Apagão de crédito do PRODES e projeto aprovado na Câmara expõem os limites da punição por satélite no campo

Para especialista em direito ambiental, fiscalização remota não pode substituir o devido processo legal

O avanço do monitoramento remoto transformou a fiscalização ambiental no Brasil. Mas uma distorção silenciosa vem crescendo no sistema: produtores rurais estão sendo bloqueados no crédito e embargados antes mesmo de ter chance de se defender. O gatilho é uma imagem de satélite.

A aprovação do Projeto de Lei 2.564/2025 pela Câmara dos Deputados e o recuo do Conselho Monetário Nacional sobre as exigências do PRODES no crédito rural acenderam um debate que o campo já vivia na prática.
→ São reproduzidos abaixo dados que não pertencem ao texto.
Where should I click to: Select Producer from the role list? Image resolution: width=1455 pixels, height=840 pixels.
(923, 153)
Para o advogado especialista em direito ambiental José de Moraes Neto, os dois movimentos não são coincidência. “Trata-se de uma reação legítima contra o que podemos chamar de ‘a revolta dos fiscais de tela'”, afirma. Para ele, o problema central não é a tecnologia em si, mas o uso que se faz dela. “O que está em jogo é algo anterior e fundamental: o respeito ao devido processo legal, à ampla defesa e ao contraditório, pilares que sustentam o nosso Estado Democrático de Direito.”
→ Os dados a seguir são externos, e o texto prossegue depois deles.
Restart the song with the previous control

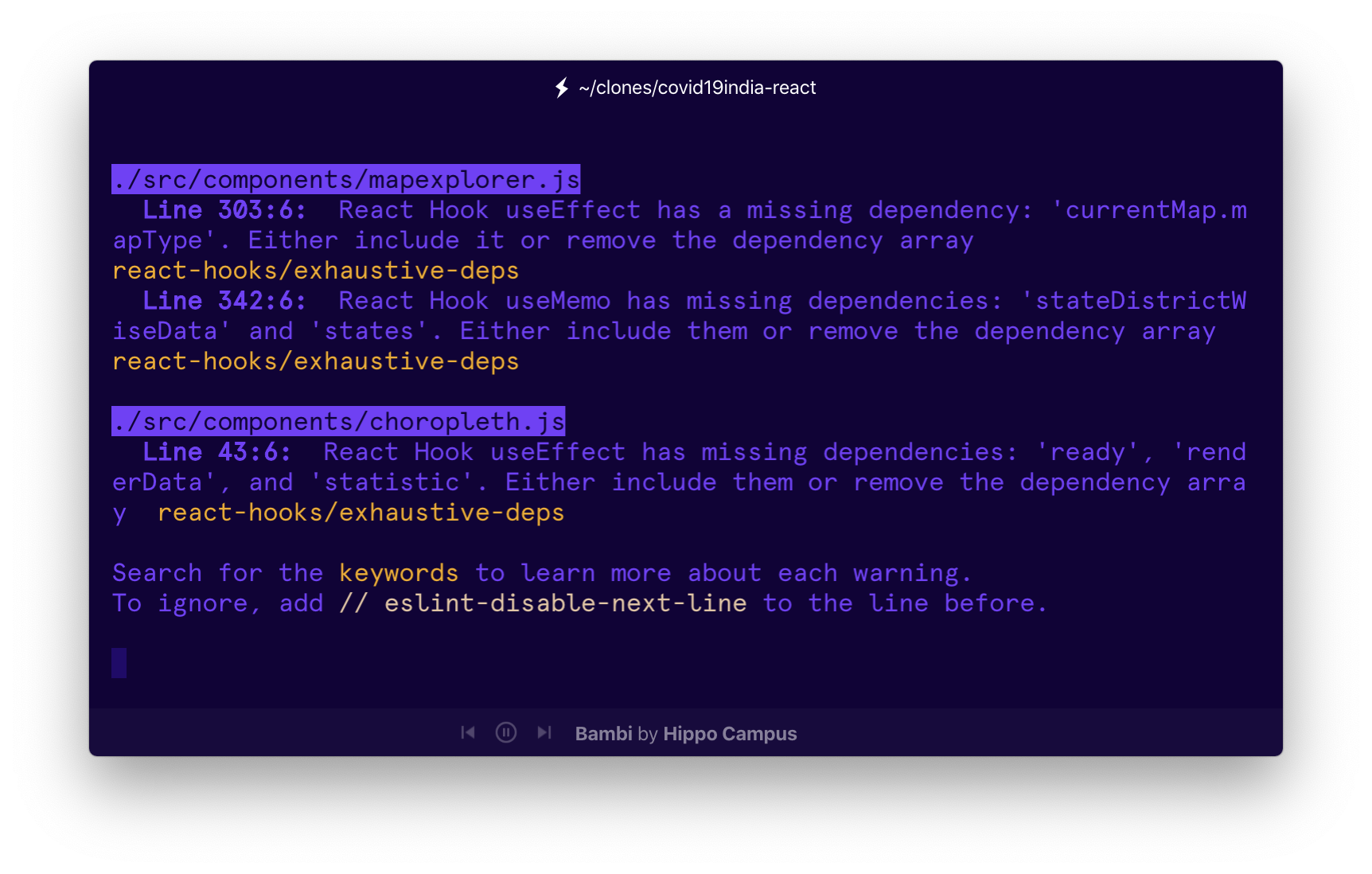click(x=468, y=732)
O PRODES foi desenvolvido para o mapeamento da Amazônia, onde o corte raso é facilmente identificado. No Cerrado, a vegetação nativa varia drasticamente entre o período chuvoso e a seca, e o sistema não distingue essa variação de um desmatamento ilegal. Mais grave: ele é incapaz de cruzar o alerta com a documentação do produtor. “O satélite capta a supressão vegetal, mas é incapaz de ler o arquivo digital da Autorização de Supressão de Vegetação que o produtor obteve legalmente junto ao órgão ambiental estadual”, explica Moraes Neto. A isso se somam falsos positivos, roçadas legítimas e erros de geoprocessamento que colocam alertas em propriedades erradas.
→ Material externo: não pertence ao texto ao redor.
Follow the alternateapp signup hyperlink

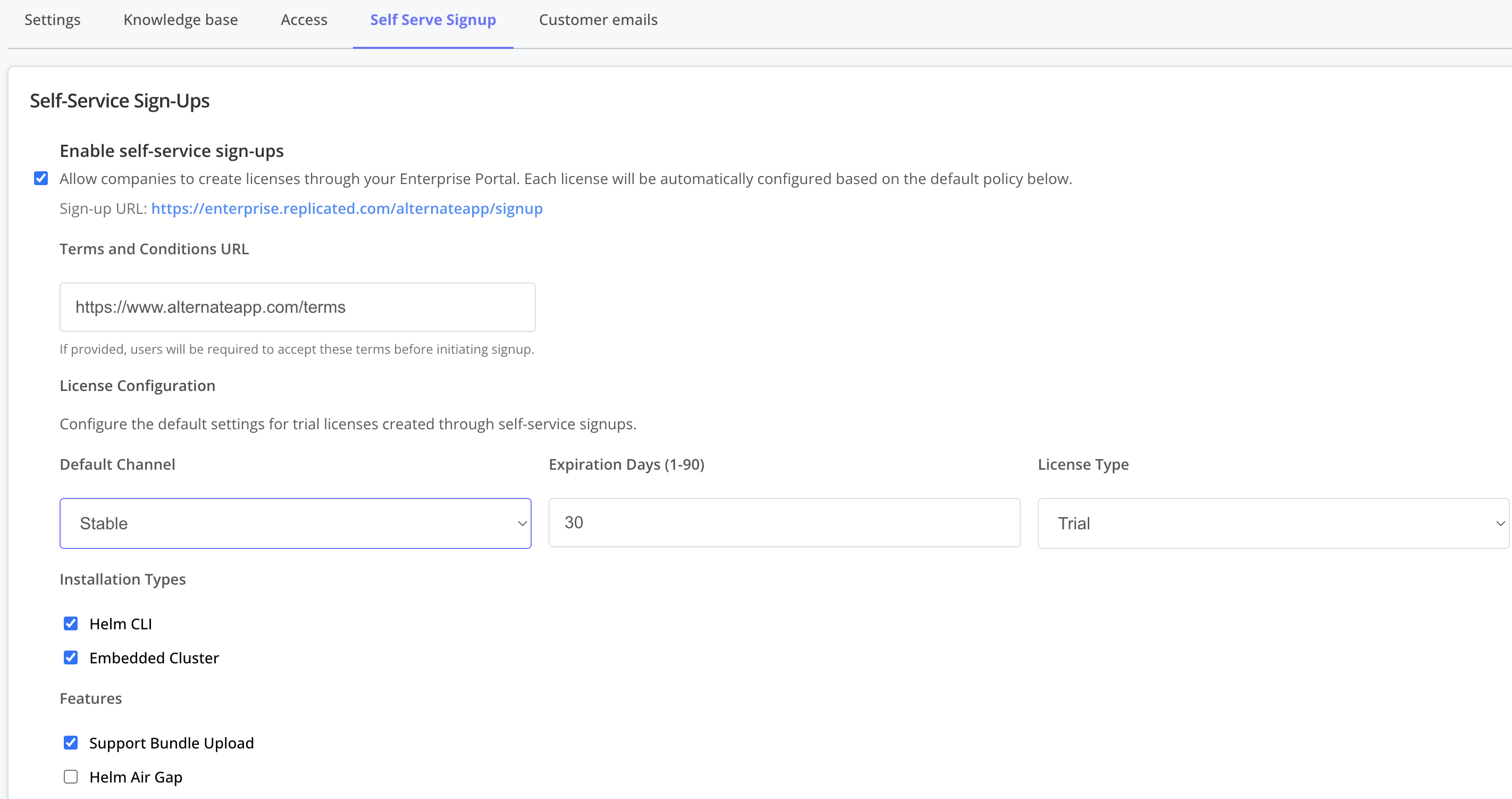pyautogui.click(x=346, y=209)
Culpado antes de ser notificado

O efeito prático é uma inversão do ônus da prova. “Quando o sistema bancário utiliza esse alerta bruto para travar o crédito ou embargar uma propriedade, o produtor regular descobre-se culpado até que prove o contrário. Ele é asfixiado financeiramente e impedido de produzir antes mesmo de ser formalmente notificado”, afirma o advogado. Para Moraes Neto, a saída não é abandonar o monitoramento remoto, mas redefinir seu papel. “A fiscalização remota deve funcionar como um vetor de inteligência e triagem, indicando onde o Estado deve agir, mas jamais substituindo a vistoria presencial e a análise humana individualizada. Penalidades aplicadas ao arrepio da lei resultam em uma enxurrada de ações judiciais que anularão as sanções por vício de forma, gerando impunidade para os infratores e prejuízos injustos para quem produz dentro da legalidade”, ressalta o advogado.